Report every line in the rows below that contains the string "size", copying each such line in full. Treat the match as case-sensitive.

───── DATA LINES ─────

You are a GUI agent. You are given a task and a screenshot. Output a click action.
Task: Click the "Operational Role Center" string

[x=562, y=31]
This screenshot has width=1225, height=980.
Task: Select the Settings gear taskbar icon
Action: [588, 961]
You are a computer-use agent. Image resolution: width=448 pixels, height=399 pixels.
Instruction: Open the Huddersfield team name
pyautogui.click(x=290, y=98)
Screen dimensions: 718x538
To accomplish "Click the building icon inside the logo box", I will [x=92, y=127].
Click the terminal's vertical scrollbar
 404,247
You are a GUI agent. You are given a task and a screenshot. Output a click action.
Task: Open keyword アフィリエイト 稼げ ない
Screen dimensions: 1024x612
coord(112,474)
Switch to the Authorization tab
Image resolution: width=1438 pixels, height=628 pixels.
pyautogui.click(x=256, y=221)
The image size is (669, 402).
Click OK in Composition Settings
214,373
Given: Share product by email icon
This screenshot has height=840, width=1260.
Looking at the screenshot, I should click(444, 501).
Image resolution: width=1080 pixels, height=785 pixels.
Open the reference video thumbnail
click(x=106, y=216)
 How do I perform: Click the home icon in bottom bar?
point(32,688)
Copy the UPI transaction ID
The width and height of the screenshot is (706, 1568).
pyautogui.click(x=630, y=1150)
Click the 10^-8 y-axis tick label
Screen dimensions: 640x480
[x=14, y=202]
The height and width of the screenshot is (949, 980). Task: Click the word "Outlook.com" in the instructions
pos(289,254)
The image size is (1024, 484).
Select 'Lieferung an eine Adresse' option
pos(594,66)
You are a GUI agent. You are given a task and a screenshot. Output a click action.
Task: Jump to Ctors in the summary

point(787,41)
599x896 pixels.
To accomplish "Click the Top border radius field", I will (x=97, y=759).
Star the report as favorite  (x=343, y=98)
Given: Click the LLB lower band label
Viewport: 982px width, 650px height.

─────

# [THE COMPLETED TASK]
The image size is (669, 402).
The image size is (1024, 484).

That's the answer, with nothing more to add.